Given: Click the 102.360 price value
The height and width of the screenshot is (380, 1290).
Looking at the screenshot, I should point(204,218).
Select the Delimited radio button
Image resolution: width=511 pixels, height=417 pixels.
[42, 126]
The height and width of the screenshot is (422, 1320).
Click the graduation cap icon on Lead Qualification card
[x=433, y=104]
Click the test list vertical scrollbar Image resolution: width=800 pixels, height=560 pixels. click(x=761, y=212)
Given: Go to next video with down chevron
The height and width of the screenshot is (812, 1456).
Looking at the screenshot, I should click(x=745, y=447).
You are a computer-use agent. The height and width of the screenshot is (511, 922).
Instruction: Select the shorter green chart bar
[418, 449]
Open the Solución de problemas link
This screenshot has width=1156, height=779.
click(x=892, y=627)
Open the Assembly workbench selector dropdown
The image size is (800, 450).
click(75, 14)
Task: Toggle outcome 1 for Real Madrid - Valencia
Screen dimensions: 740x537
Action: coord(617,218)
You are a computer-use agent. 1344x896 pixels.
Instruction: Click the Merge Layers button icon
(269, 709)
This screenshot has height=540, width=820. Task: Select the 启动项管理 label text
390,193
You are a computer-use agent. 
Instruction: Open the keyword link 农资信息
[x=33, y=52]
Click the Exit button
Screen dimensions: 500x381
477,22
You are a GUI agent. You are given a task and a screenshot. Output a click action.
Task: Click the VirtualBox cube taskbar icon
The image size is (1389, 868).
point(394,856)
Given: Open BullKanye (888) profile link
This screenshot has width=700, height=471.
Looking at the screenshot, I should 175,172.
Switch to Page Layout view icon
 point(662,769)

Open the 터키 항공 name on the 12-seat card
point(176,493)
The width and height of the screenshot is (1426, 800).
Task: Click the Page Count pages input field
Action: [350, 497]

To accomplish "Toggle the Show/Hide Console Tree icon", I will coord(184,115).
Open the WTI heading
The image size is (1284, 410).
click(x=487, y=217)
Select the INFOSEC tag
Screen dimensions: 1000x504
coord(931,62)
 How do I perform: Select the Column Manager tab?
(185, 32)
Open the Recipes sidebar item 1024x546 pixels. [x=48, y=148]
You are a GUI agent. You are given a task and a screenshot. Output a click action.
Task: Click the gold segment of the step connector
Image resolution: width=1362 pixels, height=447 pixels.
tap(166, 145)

▶ _WORK ORDER_:
Retype, exactly as written, each line from the one that has "Image resolution: width=1362" to the bottom of the entries above, and include both of those lines.

▶ _TASK RESULT_:
Image resolution: width=1362 pixels, height=447 pixels.
tap(166, 145)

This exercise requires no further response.